### WHAT IS EXPECTED
Copy the data exactly.

### EXTRACTED ENTRIES
= Beginning of Section =
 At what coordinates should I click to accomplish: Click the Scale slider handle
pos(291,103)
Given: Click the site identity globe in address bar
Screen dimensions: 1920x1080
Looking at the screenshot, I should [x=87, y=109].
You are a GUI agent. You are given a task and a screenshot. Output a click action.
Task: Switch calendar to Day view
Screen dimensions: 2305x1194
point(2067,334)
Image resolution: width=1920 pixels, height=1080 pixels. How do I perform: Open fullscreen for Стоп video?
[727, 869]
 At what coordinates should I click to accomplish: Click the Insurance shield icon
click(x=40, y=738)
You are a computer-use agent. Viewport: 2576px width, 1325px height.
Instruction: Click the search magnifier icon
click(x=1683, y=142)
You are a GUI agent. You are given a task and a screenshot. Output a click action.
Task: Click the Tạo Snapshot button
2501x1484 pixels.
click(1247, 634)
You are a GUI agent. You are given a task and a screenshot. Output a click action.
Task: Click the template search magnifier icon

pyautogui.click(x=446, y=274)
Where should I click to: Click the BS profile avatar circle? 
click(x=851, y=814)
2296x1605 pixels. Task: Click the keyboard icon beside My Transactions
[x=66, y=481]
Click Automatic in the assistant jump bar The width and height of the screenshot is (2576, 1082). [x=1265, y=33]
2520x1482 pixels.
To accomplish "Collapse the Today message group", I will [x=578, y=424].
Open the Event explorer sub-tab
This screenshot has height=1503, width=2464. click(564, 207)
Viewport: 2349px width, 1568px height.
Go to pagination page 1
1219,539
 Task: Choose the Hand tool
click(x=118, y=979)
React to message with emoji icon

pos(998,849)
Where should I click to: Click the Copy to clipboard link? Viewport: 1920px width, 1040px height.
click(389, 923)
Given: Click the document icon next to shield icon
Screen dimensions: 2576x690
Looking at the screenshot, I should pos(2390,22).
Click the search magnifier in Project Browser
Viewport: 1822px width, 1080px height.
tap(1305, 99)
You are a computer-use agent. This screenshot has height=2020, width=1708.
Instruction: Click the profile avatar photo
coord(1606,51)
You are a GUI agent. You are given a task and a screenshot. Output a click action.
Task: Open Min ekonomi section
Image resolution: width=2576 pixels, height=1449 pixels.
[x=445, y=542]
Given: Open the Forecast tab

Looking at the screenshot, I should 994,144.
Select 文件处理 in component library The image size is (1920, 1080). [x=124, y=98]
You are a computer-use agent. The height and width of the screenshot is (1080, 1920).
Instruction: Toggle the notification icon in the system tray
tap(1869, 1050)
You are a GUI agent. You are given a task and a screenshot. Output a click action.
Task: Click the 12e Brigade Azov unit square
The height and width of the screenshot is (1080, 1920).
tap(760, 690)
= End of Section =
### RESULT BELOW
 At what coordinates should I click to accomplish: Click the Scale slider handle
pos(291,103)
Given: Click the site identity globe in address bar
Screen dimensions: 1920x1080
Looking at the screenshot, I should [x=87, y=109].
You are a GUI agent. You are given a task and a screenshot. Output a click action.
Task: Switch calendar to Day view
Screen dimensions: 2305x1194
point(2067,334)
Image resolution: width=1920 pixels, height=1080 pixels. How do I perform: Open fullscreen for Стоп video?
[727, 869]
 At what coordinates should I click to accomplish: Click the Insurance shield icon
click(x=40, y=738)
You are a computer-use agent. Viewport: 2576px width, 1325px height.
Instruction: Click the search magnifier icon
click(x=1683, y=142)
You are a GUI agent. You are given a task and a screenshot. Output a click action.
Task: Click the Tạo Snapshot button
2501x1484 pixels.
click(1247, 634)
You are a GUI agent. You are given a task and a screenshot. Output a click action.
Task: Click the template search magnifier icon

pyautogui.click(x=446, y=274)
Where should I click to: Click the BS profile avatar circle? 
click(x=851, y=814)
2296x1605 pixels. Task: Click the keyboard icon beside My Transactions
[x=66, y=481]
Click Automatic in the assistant jump bar The width and height of the screenshot is (2576, 1082). [x=1265, y=33]
2520x1482 pixels.
To accomplish "Collapse the Today message group", I will [x=578, y=424].
Open the Event explorer sub-tab
This screenshot has height=1503, width=2464. click(564, 207)
Viewport: 2349px width, 1568px height.
Go to pagination page 1
1219,539
 Task: Choose the Hand tool
click(x=118, y=979)
React to message with emoji icon

pos(998,849)
Where should I click to: Click the Copy to clipboard link? Viewport: 1920px width, 1040px height.
click(389, 923)
Given: Click the document icon next to shield icon
Screen dimensions: 2576x690
Looking at the screenshot, I should pos(2390,22).
Click the search magnifier in Project Browser
Viewport: 1822px width, 1080px height.
tap(1305, 99)
You are a computer-use agent. This screenshot has height=2020, width=1708.
Instruction: Click the profile avatar photo
coord(1606,51)
You are a GUI agent. You are given a task and a screenshot. Output a click action.
Task: Open Min ekonomi section
Image resolution: width=2576 pixels, height=1449 pixels.
[x=445, y=542]
Given: Open the Forecast tab

Looking at the screenshot, I should 994,144.
Select 文件处理 in component library The image size is (1920, 1080). [x=124, y=98]
You are a computer-use agent. The height and width of the screenshot is (1080, 1920).
Instruction: Toggle the notification icon in the system tray
tap(1869, 1050)
You are a GUI agent. You are given a task and a screenshot. Output a click action.
Task: Click the 12e Brigade Azov unit square
The height and width of the screenshot is (1080, 1920).
tap(760, 690)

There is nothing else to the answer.